"Very proud of my honest, hardworking sons," Rob Lowe tweeted
Rob Lowe is one proud papa.
Not long after actresses Lori Loughlin and Felicity Huffman were among dozens charged in an alleged college admissions cheating scam involving elite colleges and universities on Tuesday, the actor weighed in on the scandal — and threw some shade while doing it.
“Very proud of my honest, hardworking sons,” Rob, 54, tweeted in reply to his son John’s tweet. (Rob also shares son Matthew, 26 — who attended Duke University — with wife Sheryl Berkoff.)
Early Monday afternoon, John, 24, first addressed the shocking scandal on Twitter, where he spoke about his own experience preparing for college applications.
“I studied for MONTHS for the SAT. Twice, sometimes three times a week. Tons of practice tests. Ended up taking the SAT multiple times as well. College apps were no joke… the amount of stress kids put into that to potentially lose a spot to someone unfairly is horrible,” John began.
“And let me say: I’m incredibly grateful that I had the privilege and opportunity to have a tutor and to afford practice test programs. A lot of kids don’t. And to think of them losing their chance at their dream school to someone undeserving is really, really gross,” he continued.
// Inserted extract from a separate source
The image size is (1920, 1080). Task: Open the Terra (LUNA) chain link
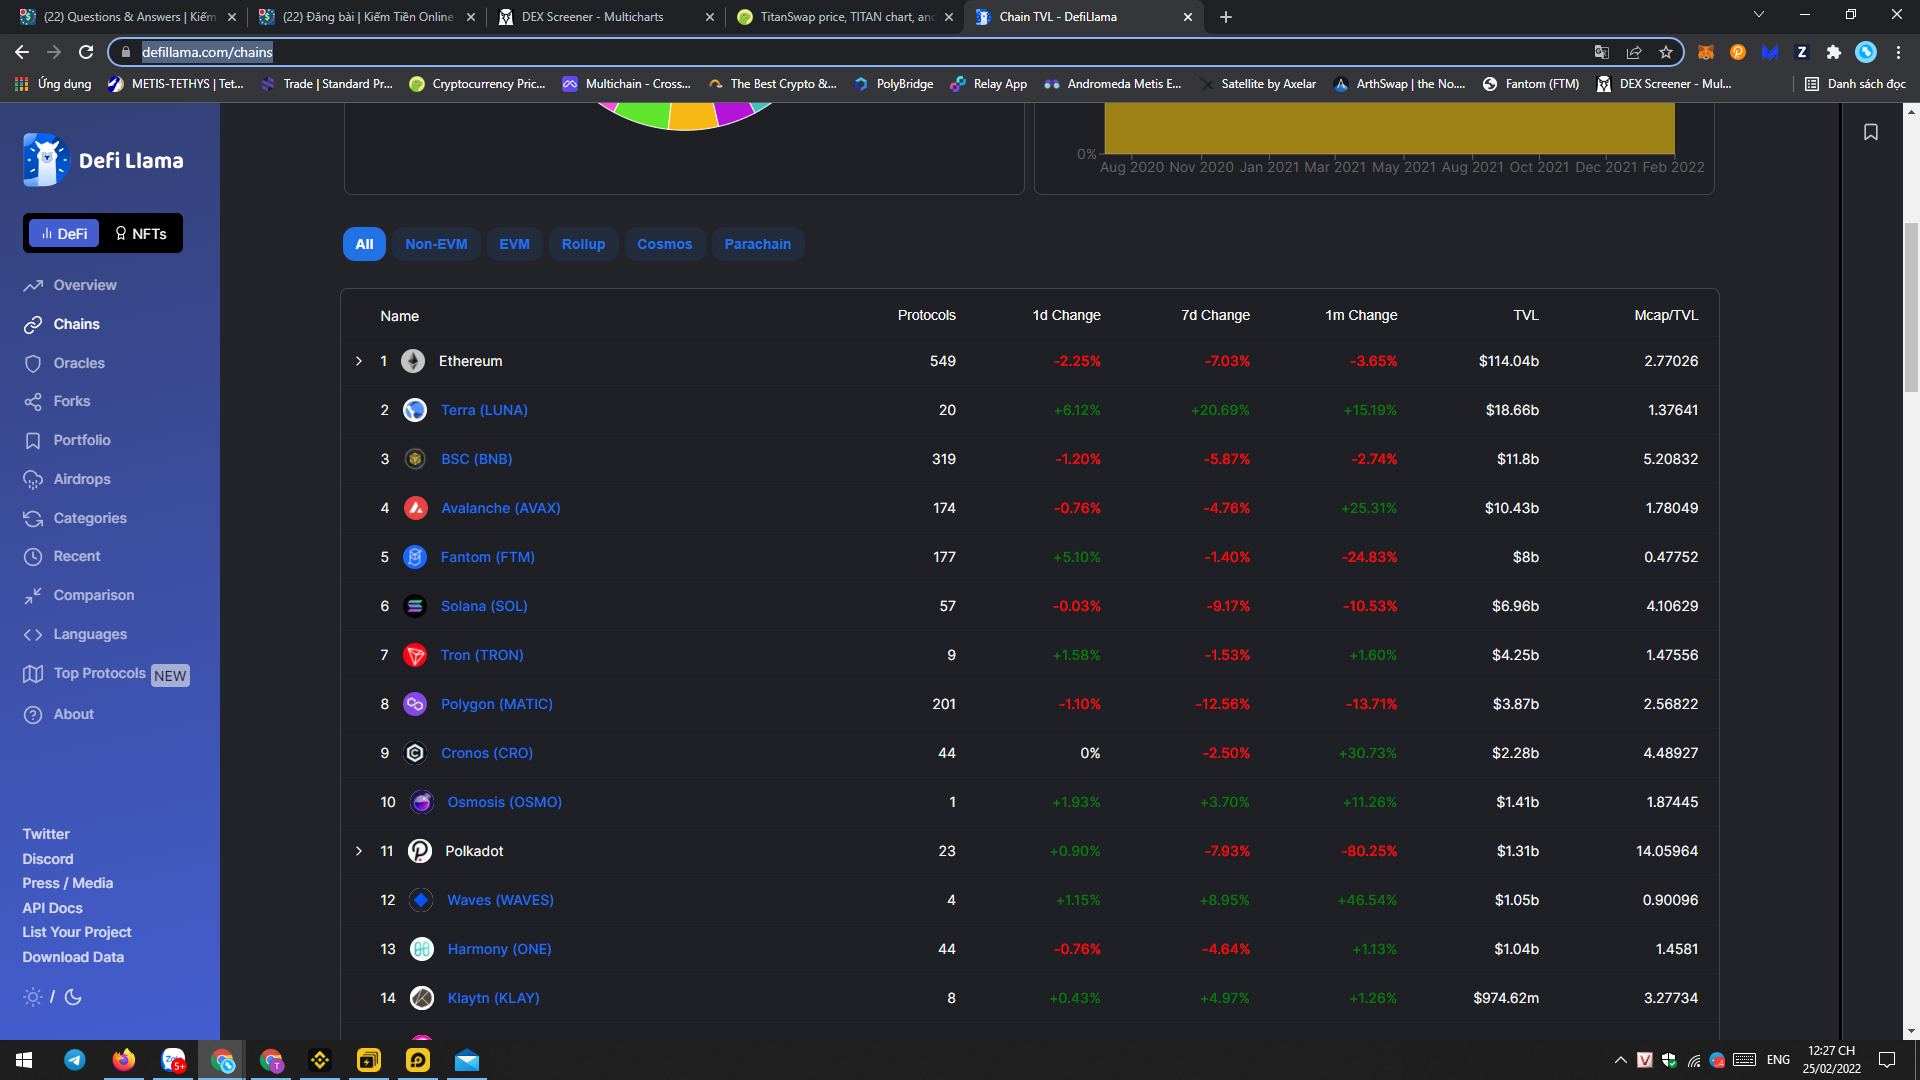[x=484, y=410]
John concluded by sharing a family photo that was captured at his graduation at Stanford University. (It appears he graduated in June 2018.)
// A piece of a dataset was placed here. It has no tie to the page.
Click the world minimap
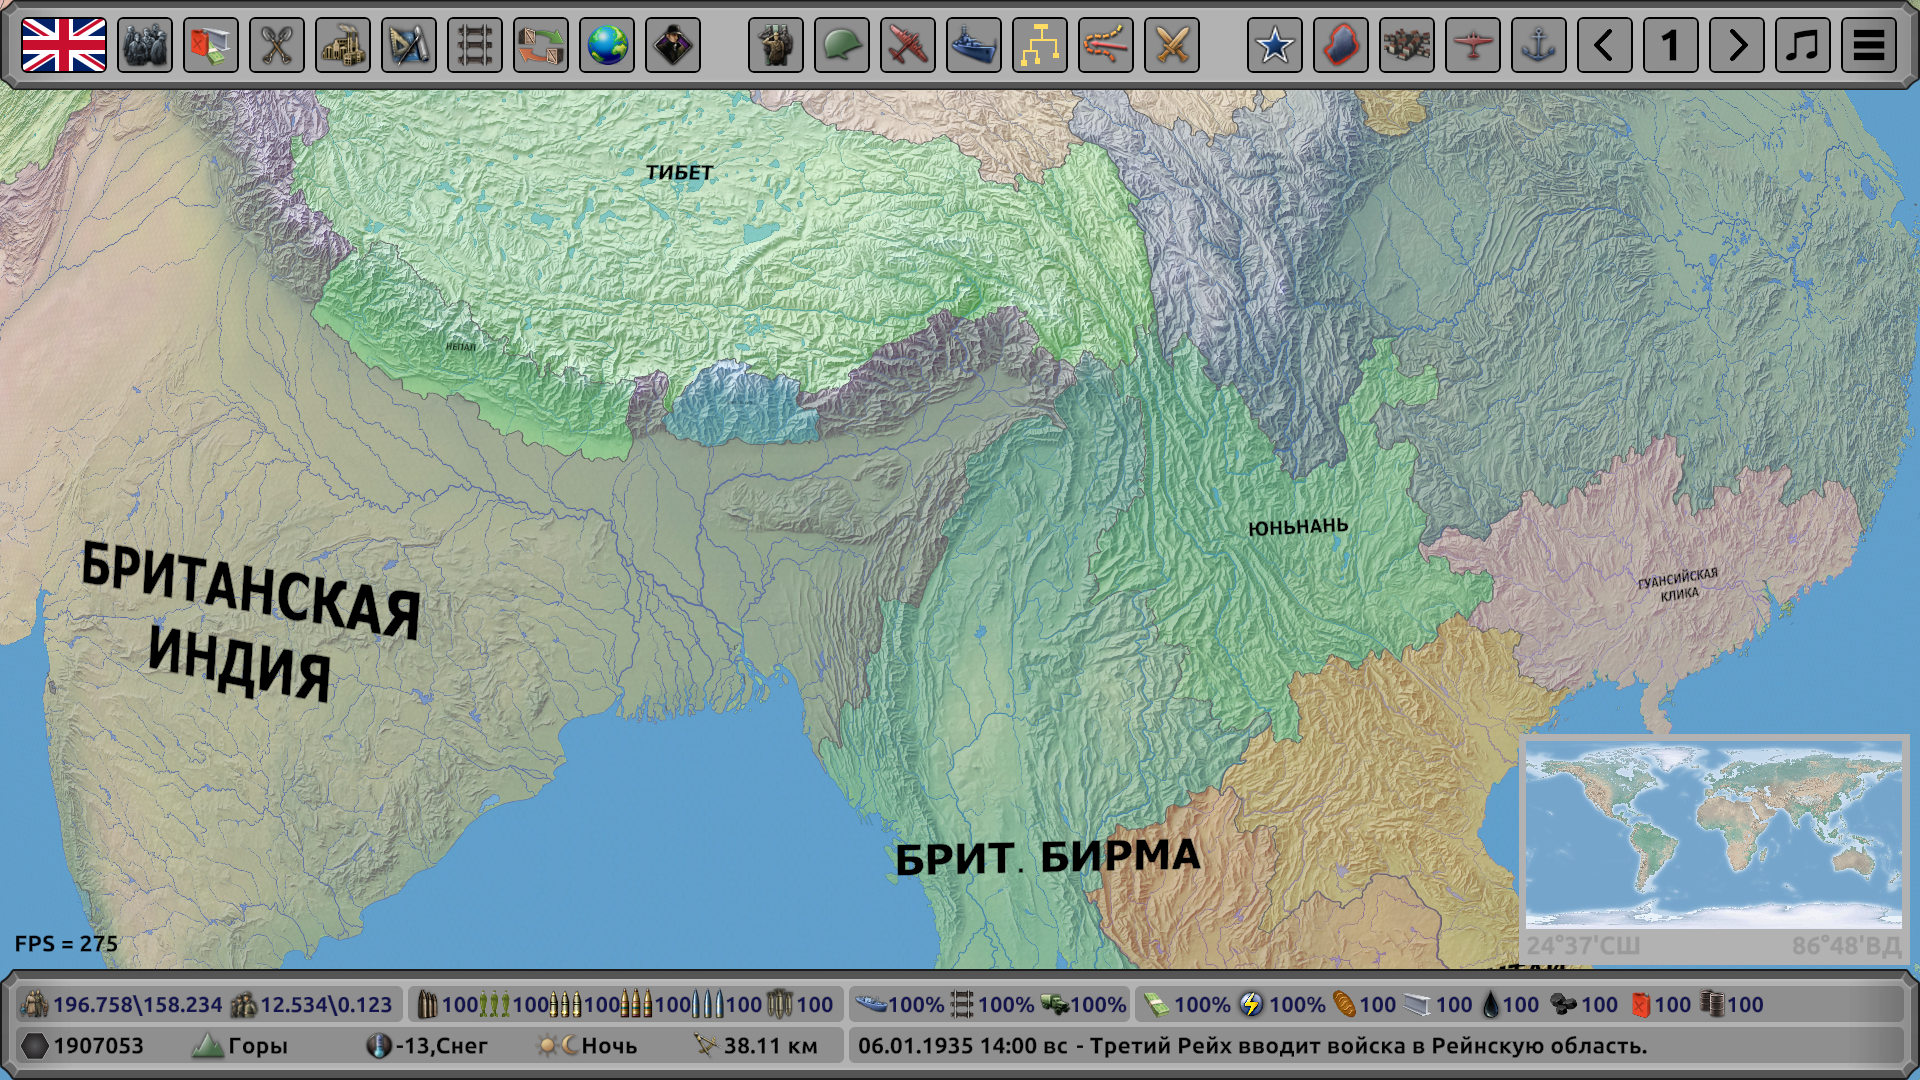The height and width of the screenshot is (1080, 1920). (1713, 836)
“Still proud of this achievement,” he wrote. “Happy for everyone out there who earned their accomplishments…and really sad for those who were never allowed the opportunity.”
Actor James Van Der Beek also chimed in on the alleged crimes and tweeted, “If only there was a succinct turn of phrase these kids could have used to inform their parents they were not desirous of their life path…”
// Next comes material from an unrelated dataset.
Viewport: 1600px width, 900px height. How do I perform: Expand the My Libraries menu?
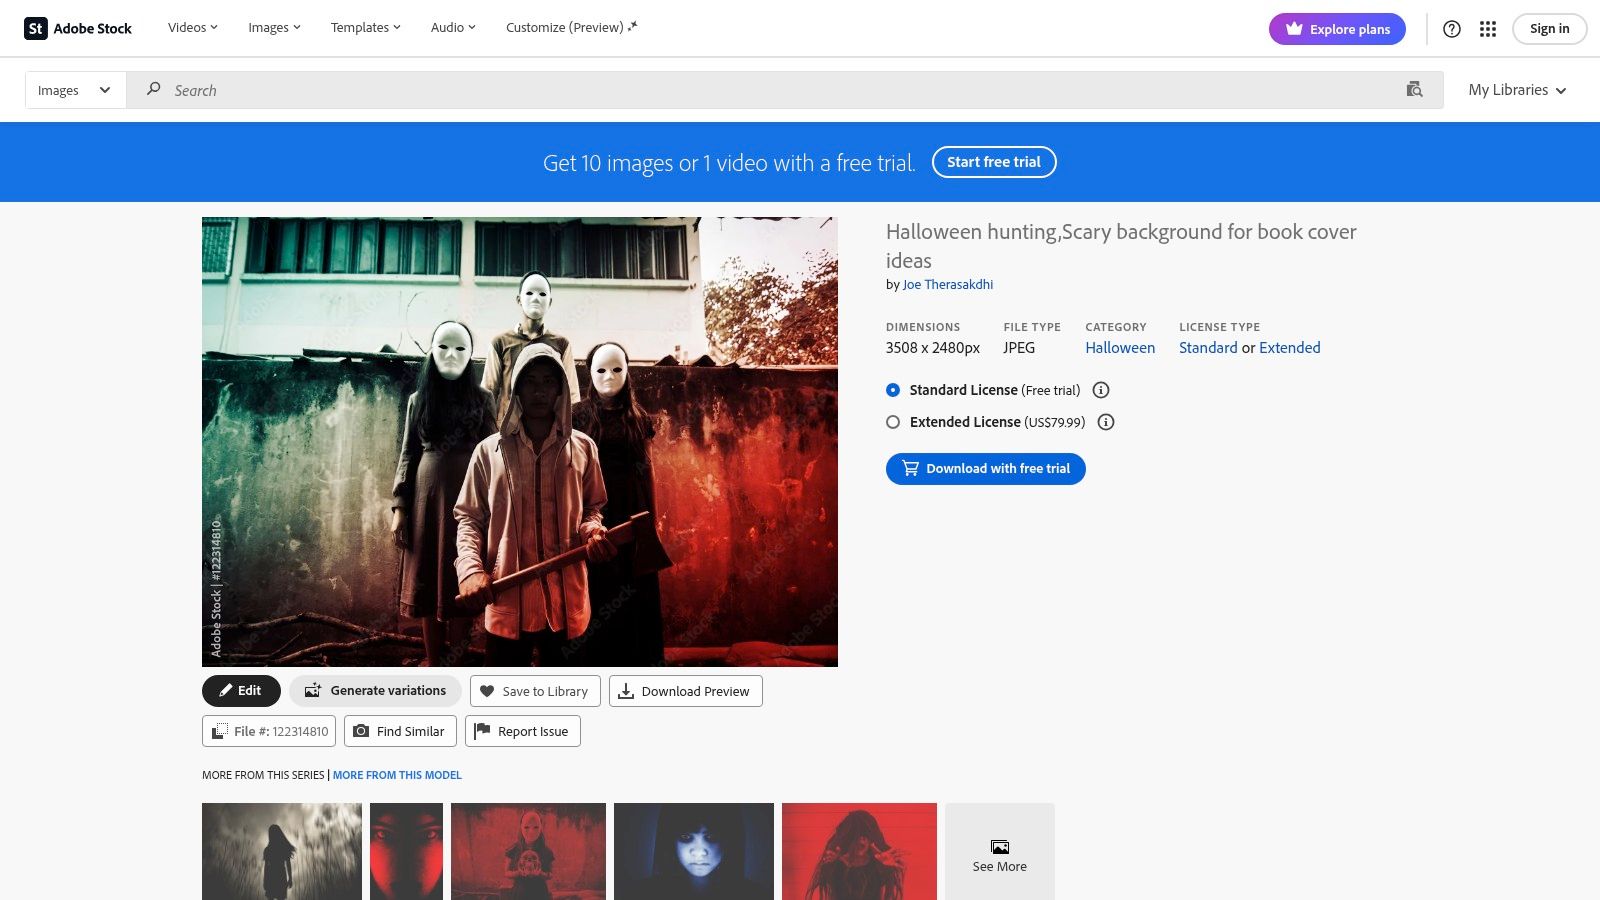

Federal court records unsealed Tuesday in Boston named 50 people who have been allegedly indicted as part of the nationwide scheme, according to a release from the U.S. Attorney’s Office in Massachusetts. Universities involved included Yale, Georgetown, the University of Southern California and Stanford.
“Dozens of individuals involved in a nationwide conspiracy that facilitated cheating on college entrance exams and the admission of students to elite universities as purported athletic recruits were arrested by federal agents in multiple states and charged in documents unsealed on March 12, 2019, in federal court in Boston,” the release says.
Huffman allegedly gave $15,000 “to participate in the college entrance exam cheating scheme on behalf of her oldest daughter,” the indictment states.
Loughlin allegedly gave $500,000 to have her children designated as crew team recruits, when they had never rowed, the indictment states.
The U.S. Attorney’s Office and the FBI alleged in the indictment that the alleged scheme helped students gain acceptance to top schools by helping them cheat on college exams.
The documents say actress Loughlin — best known for her role as Aunt Becky on the ABC sitcom Full House — and her husband, fashion designer Mossimo Giannulli, “agreed to pay bribes totaling $500,000 in exchange for having their two daughters designated as recruits to the USC crew team — despite the fact that they did not participate in crew — thereby facilitating their admission to USC.”
Federal agents obtained emails from Loughlin allegedly implicating her in the scam, according to the documents.
Reps for Huffman and Loughlin did not immediately return calls by PEOPLE for comment.